Doumbia Moussa Fakoly (born June 23, 1968 in Odienné), better known by his stage name Tiken Jah Fakoly (/ˈtɪkən ˈdʒɑː fækəˈli/), is an Ivorian reggae singer and songwriter.

==Early life==
Doumbia Moussa Fakoly was born on 23 June 1968 in Odienné, Kabadougou Region, north-western Côte d'Ivoire. He discovered reggae at an early age, assembling his first group, Djelys, in 1987. He became well-known at a regional level, but later ascended to national recognition.

==Career==
Concerned by the social and political evolution of his country, it was not long before Tiken Jah was writing incisive works on the political environment in Côte d'Ivoire. One such work was on the death of Félix Houphouët-Boigny in 1993, which resulted in a surge of popularity amongst the nation's youth. In 1998, Fakoly made his first international appearance in Paris.

Tiken Jah Fakoly plays music "to wake up the consciences". His music speaks about the many injustices done to the people of his country and Africans in general, as well as inciting calls for pan-Africanism and an African economic, political and cultural resurgence. As such, many African listeners feel a deep affinity with his lyrics as Fakoly speaks for oppressed people. This connection has helped make Tiken Jah Fakoly a much-listened artist throughout the world.

Since the rise in political instability and xenophobia in Côte d'Ivoire and after receiving death threats due to his lyrics, Fakoly has lived in exile in Bamako, Mali since 2003. In December 2007, Fakoly was declared persona non grata in Senegal after criticizing President Abdoulaye Wade.

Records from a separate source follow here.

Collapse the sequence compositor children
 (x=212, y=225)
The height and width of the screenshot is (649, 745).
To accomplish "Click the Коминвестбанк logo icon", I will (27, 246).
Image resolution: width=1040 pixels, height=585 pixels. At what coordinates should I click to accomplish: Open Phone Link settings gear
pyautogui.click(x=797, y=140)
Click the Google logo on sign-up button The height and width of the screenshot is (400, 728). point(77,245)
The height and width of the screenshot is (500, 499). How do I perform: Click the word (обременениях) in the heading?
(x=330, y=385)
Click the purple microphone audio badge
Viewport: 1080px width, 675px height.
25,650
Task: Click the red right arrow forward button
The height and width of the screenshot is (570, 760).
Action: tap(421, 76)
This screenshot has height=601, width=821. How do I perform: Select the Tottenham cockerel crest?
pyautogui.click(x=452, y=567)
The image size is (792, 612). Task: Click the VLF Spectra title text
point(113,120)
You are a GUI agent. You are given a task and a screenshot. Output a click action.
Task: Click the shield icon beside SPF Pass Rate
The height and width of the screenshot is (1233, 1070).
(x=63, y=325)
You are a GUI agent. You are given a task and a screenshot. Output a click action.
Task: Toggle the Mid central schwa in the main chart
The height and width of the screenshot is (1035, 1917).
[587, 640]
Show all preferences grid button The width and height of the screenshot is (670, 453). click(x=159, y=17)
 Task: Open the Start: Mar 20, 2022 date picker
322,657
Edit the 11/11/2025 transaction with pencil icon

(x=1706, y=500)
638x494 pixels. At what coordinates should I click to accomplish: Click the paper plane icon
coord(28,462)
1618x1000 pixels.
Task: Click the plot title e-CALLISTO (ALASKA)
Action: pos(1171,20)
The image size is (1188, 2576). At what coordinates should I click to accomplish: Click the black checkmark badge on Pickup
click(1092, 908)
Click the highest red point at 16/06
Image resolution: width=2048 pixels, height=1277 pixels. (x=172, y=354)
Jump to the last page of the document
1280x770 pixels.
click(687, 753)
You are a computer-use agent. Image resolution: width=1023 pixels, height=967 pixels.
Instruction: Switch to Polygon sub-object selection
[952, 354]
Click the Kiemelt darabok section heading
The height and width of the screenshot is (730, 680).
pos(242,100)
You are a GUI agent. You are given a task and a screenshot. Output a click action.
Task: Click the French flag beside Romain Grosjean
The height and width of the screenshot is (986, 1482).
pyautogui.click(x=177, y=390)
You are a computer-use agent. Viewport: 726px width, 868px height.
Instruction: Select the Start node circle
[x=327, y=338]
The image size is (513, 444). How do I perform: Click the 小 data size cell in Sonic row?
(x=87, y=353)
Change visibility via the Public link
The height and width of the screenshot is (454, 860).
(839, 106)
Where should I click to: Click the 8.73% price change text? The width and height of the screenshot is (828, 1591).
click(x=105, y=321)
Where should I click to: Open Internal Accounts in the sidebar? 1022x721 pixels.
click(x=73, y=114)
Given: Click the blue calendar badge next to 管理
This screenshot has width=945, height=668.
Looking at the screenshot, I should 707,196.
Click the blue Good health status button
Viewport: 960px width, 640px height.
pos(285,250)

In 2009 Tiken Jah launched a campaign entitled "Un concert une école", or One Concert, One School. Through the campaign, and in collaboration with institutions and associations, he was able to finance the construction of a school in the village of Touroni, and a college in Dianké, Mali. He held concerts in Burkina Faso, Côte d'Ivoire and Guinea, accompanied by a vast communication campaign promoting education.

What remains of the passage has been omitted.